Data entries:
┄┄┄┄┄┄┄┄┄┄┄┄┄┄┄┄┄┄┄┄
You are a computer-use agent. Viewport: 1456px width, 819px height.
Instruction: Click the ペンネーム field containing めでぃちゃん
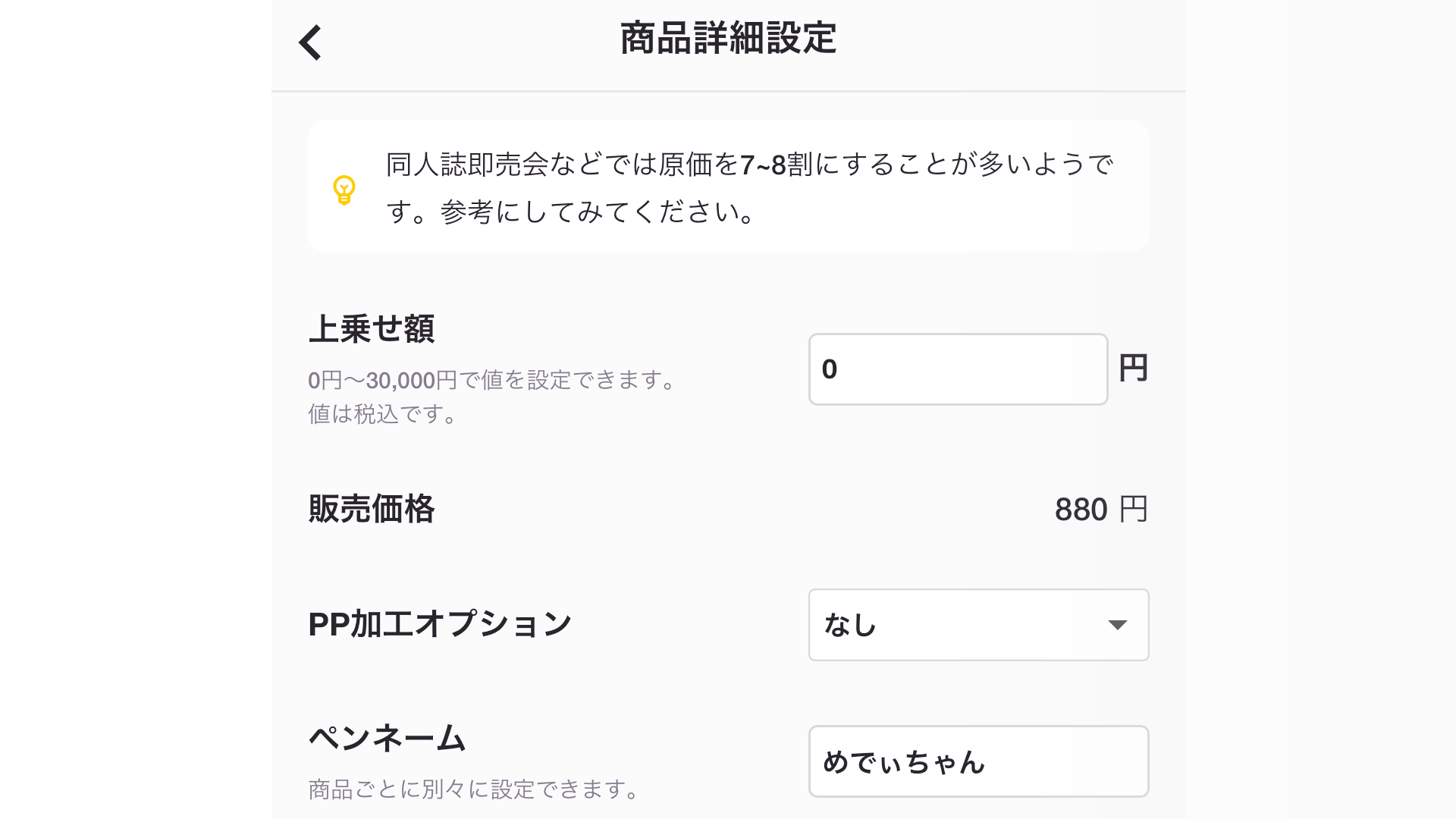coord(978,761)
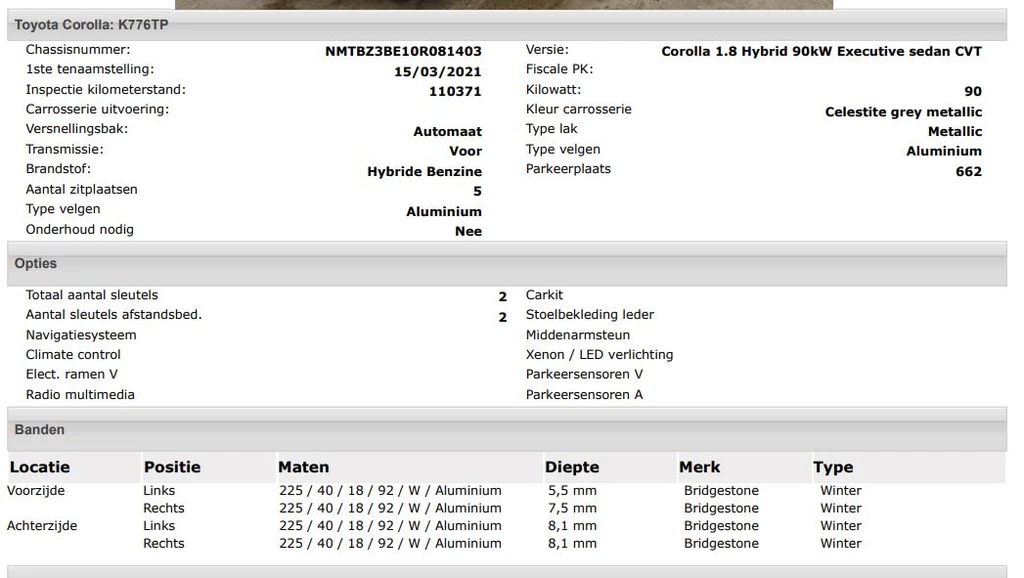The image size is (1024, 578).
Task: Click the Corolla 1.8 Hybrid version text
Action: click(x=821, y=51)
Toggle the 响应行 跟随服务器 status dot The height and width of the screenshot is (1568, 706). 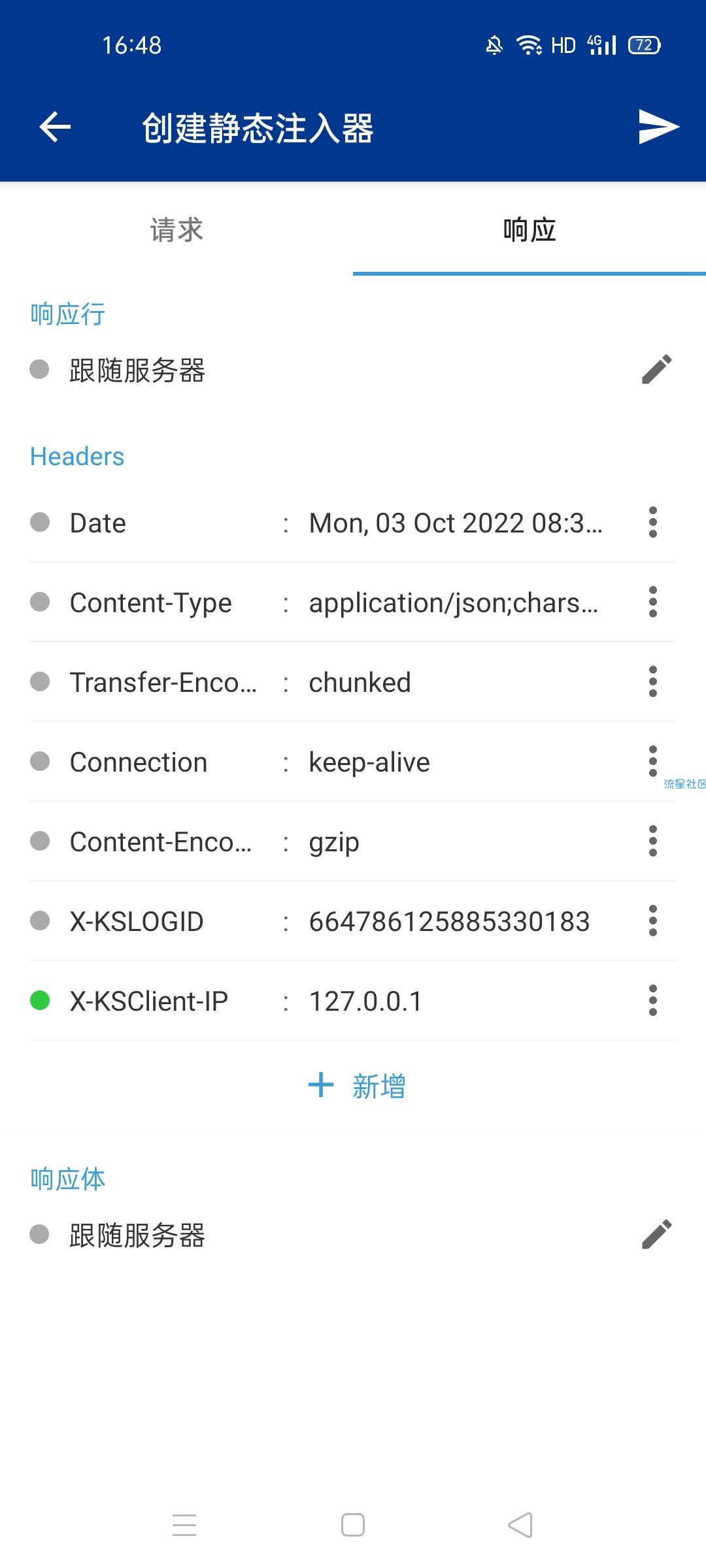(39, 369)
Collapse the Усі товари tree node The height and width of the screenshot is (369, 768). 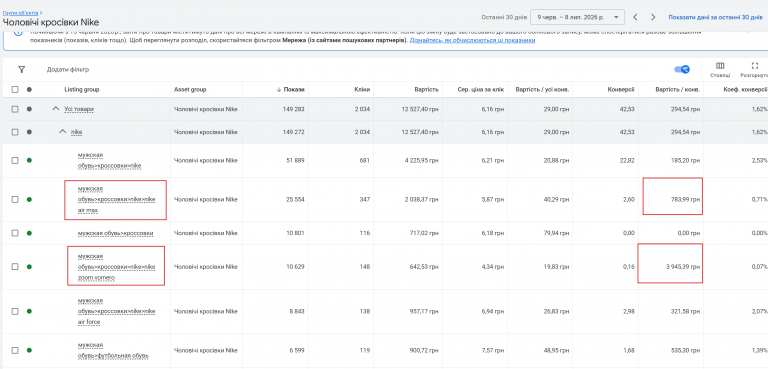pos(56,109)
┄┄┄┄┄┄┄┄┄┄┄┄┄┄┄┄┄┄┄┄
Extract everything from the start of the entries down to the line containing "Action: click(x=821, y=51)", both ends included, and reproduce those lines verbatim without the pictures.

= EXERCISE RESPONSE =
You are a computer-use agent. Viewport: 1456px width, 819px height.
Instruction: Click the ペンネーム field containing めでぃちゃん
coord(978,761)
The image size is (1024, 578).
Task: Click the Corolla 1.8 Hybrid version text
Action: click(x=821, y=51)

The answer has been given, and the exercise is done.